● **INSTRUCTIONS TO FOLLOW**:
Repeat the records given below in full, with no changes.

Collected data
##############################

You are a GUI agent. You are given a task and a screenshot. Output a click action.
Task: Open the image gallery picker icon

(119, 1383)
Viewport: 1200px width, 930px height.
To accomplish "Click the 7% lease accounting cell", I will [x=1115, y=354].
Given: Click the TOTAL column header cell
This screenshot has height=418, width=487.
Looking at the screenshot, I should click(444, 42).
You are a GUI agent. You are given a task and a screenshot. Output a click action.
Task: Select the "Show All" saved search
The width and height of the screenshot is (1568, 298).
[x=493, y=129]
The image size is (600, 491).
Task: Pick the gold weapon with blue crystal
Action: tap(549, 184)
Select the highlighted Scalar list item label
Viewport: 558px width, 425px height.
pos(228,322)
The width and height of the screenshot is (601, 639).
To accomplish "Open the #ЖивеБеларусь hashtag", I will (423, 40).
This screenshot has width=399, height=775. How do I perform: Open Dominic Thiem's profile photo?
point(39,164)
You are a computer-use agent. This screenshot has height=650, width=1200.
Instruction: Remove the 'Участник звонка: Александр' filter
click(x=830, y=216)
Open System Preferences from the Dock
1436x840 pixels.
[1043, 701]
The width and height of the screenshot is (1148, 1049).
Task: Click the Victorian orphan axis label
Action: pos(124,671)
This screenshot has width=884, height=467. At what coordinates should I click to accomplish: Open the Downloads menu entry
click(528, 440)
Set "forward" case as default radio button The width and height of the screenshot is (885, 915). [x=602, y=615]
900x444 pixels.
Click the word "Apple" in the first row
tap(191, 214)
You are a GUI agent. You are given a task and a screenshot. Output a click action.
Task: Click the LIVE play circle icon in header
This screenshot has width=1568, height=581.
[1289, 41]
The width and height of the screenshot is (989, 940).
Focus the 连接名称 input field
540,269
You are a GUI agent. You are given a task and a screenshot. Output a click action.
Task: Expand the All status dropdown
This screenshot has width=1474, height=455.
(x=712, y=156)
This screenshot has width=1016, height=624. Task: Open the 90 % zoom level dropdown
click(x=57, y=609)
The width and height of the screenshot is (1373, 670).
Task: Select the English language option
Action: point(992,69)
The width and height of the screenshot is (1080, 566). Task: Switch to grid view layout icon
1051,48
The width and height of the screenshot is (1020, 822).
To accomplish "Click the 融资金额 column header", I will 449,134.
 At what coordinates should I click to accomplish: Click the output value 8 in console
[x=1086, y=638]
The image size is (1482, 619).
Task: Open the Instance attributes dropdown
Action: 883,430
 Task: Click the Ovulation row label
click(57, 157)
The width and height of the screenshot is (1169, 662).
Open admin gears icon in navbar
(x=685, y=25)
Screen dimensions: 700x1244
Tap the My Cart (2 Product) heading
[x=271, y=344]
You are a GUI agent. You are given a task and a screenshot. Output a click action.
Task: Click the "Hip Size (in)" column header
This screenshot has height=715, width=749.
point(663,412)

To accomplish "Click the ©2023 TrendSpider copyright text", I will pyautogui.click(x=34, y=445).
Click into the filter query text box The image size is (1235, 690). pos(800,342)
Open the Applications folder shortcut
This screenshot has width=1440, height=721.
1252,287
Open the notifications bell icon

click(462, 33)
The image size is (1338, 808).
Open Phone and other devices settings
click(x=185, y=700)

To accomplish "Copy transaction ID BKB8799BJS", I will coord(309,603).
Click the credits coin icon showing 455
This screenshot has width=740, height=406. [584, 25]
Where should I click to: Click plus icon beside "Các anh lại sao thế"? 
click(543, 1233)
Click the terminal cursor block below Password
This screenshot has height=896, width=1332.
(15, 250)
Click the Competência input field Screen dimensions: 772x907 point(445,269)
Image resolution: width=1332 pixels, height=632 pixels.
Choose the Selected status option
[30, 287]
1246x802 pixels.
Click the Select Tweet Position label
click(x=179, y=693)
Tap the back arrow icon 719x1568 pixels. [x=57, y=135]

##############################

● **EXERCISE ANSWER**:
You are a GUI agent. You are given a task and a screenshot. Output a click action.
Task: Open the image gallery picker icon

(119, 1383)
Viewport: 1200px width, 930px height.
To accomplish "Click the 7% lease accounting cell", I will [x=1115, y=354].
Given: Click the TOTAL column header cell
This screenshot has height=418, width=487.
Looking at the screenshot, I should click(444, 42).
You are a GUI agent. You are given a task and a screenshot. Output a click action.
Task: Select the "Show All" saved search
The width and height of the screenshot is (1568, 298).
[x=493, y=129]
The image size is (600, 491).
Task: Pick the gold weapon with blue crystal
Action: tap(549, 184)
Select the highlighted Scalar list item label
Viewport: 558px width, 425px height.
pos(228,322)
The width and height of the screenshot is (601, 639).
To accomplish "Open the #ЖивеБеларусь hashtag", I will (423, 40).
This screenshot has width=399, height=775. How do I perform: Open Dominic Thiem's profile photo?
point(39,164)
You are a computer-use agent. This screenshot has height=650, width=1200.
Instruction: Remove the 'Участник звонка: Александр' filter
click(x=830, y=216)
Open System Preferences from the Dock
1436x840 pixels.
[1043, 701]
The width and height of the screenshot is (1148, 1049).
Task: Click the Victorian orphan axis label
Action: pos(124,671)
This screenshot has width=884, height=467. At what coordinates should I click to accomplish: Open the Downloads menu entry
click(528, 440)
Set "forward" case as default radio button The width and height of the screenshot is (885, 915). [x=602, y=615]
900x444 pixels.
Click the word "Apple" in the first row
tap(191, 214)
You are a GUI agent. You are given a task and a screenshot. Output a click action.
Task: Click the LIVE play circle icon in header
This screenshot has width=1568, height=581.
[1289, 41]
The width and height of the screenshot is (989, 940).
Focus the 连接名称 input field
540,269
You are a GUI agent. You are given a task and a screenshot. Output a click action.
Task: Expand the All status dropdown
This screenshot has width=1474, height=455.
(x=712, y=156)
This screenshot has width=1016, height=624. Task: Open the 90 % zoom level dropdown
click(x=57, y=609)
The width and height of the screenshot is (1373, 670).
Task: Select the English language option
Action: point(992,69)
The width and height of the screenshot is (1080, 566). Task: Switch to grid view layout icon
1051,48
The width and height of the screenshot is (1020, 822).
To accomplish "Click the 融资金额 column header", I will 449,134.
 At what coordinates should I click to accomplish: Click the output value 8 in console
[x=1086, y=638]
The image size is (1482, 619).
Task: Open the Instance attributes dropdown
Action: 883,430
 Task: Click the Ovulation row label
click(57, 157)
The width and height of the screenshot is (1169, 662).
Open admin gears icon in navbar
(x=685, y=25)
Screen dimensions: 700x1244
Tap the My Cart (2 Product) heading
[x=271, y=344]
You are a GUI agent. You are given a task and a screenshot. Output a click action.
Task: Click the "Hip Size (in)" column header
This screenshot has height=715, width=749.
point(663,412)

To accomplish "Click the ©2023 TrendSpider copyright text", I will pyautogui.click(x=34, y=445).
Click into the filter query text box The image size is (1235, 690). pos(800,342)
Open the Applications folder shortcut
This screenshot has width=1440, height=721.
1252,287
Open the notifications bell icon

click(462, 33)
The image size is (1338, 808).
Open Phone and other devices settings
click(x=185, y=700)

To accomplish "Copy transaction ID BKB8799BJS", I will coord(309,603).
Click the credits coin icon showing 455
This screenshot has width=740, height=406. [584, 25]
Where should I click to: Click plus icon beside "Các anh lại sao thế"? 
click(543, 1233)
Click the terminal cursor block below Password
This screenshot has height=896, width=1332.
(15, 250)
Click the Competência input field Screen dimensions: 772x907 point(445,269)
Image resolution: width=1332 pixels, height=632 pixels.
Choose the Selected status option
[30, 287]
1246x802 pixels.
Click the Select Tweet Position label
click(x=179, y=693)
Tap the back arrow icon 719x1568 pixels. [x=57, y=135]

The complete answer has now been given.